### [WHAT YOU HAVE TO DO]
Summarize the forum post below in three sentences.

### [TEXT]
- Opening Delimiter -
1. SDN Mobile is now free on iTunes and on the Google Play Store. Enjoy!
    Dismiss Notice

How passionate are you about the organ system you operate on?

Discussion in 'Surgery and Surgical Subspecialties' started by zombietrainer1, Jan 8, 2019.

  1. zombietrainer1

    2+ Year Member

    Joined:
    Jul 27, 2015
    Messages:
    1
    Likes Received:
    1
    Status:
    Pre-Medical
    Hi everyone,

    I'm a third-year medical student trying to finalize my specialty choice. I've been pursuing neurosurgery for a couple of years now, mostly out of a profound interest in the brain. I didn't feel like I was interested much in the subject matter of other surgical specialties, and didn't explore them very much. Now that I've completed my clinical rotations in them, I've realized that there are many aspects of neurosurgery that I don't enjoy nearly as much as I thought I would; for example: spinal surgeries (and the fact that they often make up 50-70% of all cases for most neurosurgeons), the sheer length of some surgeries (routinely 5+ hours, up to 12+ hours), generally poor outcomes, the intense personalities, etc.

    In sharp contrast, I enjoyed my time on general surgery a lot more than I thought I would. I meshed well with both staff and residents, really enjoyed the pace and the procedures, loved the thought of getting good at laparoscopic surgeries, enjoyed that many (most?) of our patients had great outcomes, and appreciated that the staff surgeons had enough time to pursue a reasonable life outside of the hospital (unlike in neuro surg). I also like the idea of trauma surgery, although I haven't had a chance to explore it yet.

    My biggest dilemma right now is that I don't find the organ systems of general surgery to be particularly fascinating. I really enjoy the anatomy, but I'm not especially interested in most of the research happening in the field (e.g. gut microbiome, molecular biology in surgical oncology, etc.), except for maybe medical devices and innovation. So my question is: how important is it to be "passionate" about the organ system you are operating on? Am I doomed to eventually become miserable if I go for gen surg without feeling the same fascination as I do for the brain in neurosurg? Is enjoying the anatomy and procedures good enough to keep you going?
- Closing Delimiter -
### [DATA SECTION]
- Opening Delimiter -
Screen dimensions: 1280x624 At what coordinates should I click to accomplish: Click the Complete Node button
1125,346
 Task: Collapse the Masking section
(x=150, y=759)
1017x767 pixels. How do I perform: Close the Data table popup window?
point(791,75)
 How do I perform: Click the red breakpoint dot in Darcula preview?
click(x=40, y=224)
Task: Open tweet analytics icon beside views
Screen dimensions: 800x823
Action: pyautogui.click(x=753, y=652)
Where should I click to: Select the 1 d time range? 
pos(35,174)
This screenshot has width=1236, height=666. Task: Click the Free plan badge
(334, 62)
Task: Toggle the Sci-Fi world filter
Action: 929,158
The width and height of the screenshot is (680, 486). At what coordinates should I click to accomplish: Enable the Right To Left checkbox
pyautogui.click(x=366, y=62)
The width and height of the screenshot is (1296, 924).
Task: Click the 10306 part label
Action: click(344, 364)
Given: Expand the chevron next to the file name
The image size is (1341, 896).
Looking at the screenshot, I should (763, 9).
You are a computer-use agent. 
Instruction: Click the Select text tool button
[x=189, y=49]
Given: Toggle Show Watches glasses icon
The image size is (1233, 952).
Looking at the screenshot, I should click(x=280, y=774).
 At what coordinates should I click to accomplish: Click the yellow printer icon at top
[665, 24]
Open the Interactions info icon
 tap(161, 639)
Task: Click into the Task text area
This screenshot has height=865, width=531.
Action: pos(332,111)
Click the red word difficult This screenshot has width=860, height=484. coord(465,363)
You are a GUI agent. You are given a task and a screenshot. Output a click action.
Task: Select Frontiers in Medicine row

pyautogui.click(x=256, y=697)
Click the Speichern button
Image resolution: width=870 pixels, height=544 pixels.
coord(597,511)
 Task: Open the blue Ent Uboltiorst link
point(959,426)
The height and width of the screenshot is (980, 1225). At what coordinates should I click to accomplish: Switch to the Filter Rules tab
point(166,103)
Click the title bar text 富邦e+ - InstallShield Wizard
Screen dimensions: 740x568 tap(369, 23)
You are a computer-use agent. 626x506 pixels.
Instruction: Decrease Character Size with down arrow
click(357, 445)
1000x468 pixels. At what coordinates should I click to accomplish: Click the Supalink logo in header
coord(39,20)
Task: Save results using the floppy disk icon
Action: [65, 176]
- Closing Delimiter -
### [SOLUTION TO THIS EXERCISE]
A third-year medical student who pursued neurosurgery out of a deep interest in the brain found during clinical rotations that many parts of it were less enjoyable than expected, including spinal surgeries, very long operations, generally poor outcomes, and intense personalities. General surgery turned out to be much more enjoyable: the student meshed well with staff and residents, liked the pace and procedures, and appreciated that many patients had great outcomes and that staff surgeons had time for a life outside the hospital. The student's dilemma is not finding general surgery's organ systems particularly fascinating, so the post asks how important it is to be passionate about the organ system one operates on and whether enjoying the anatomy and procedures is enough.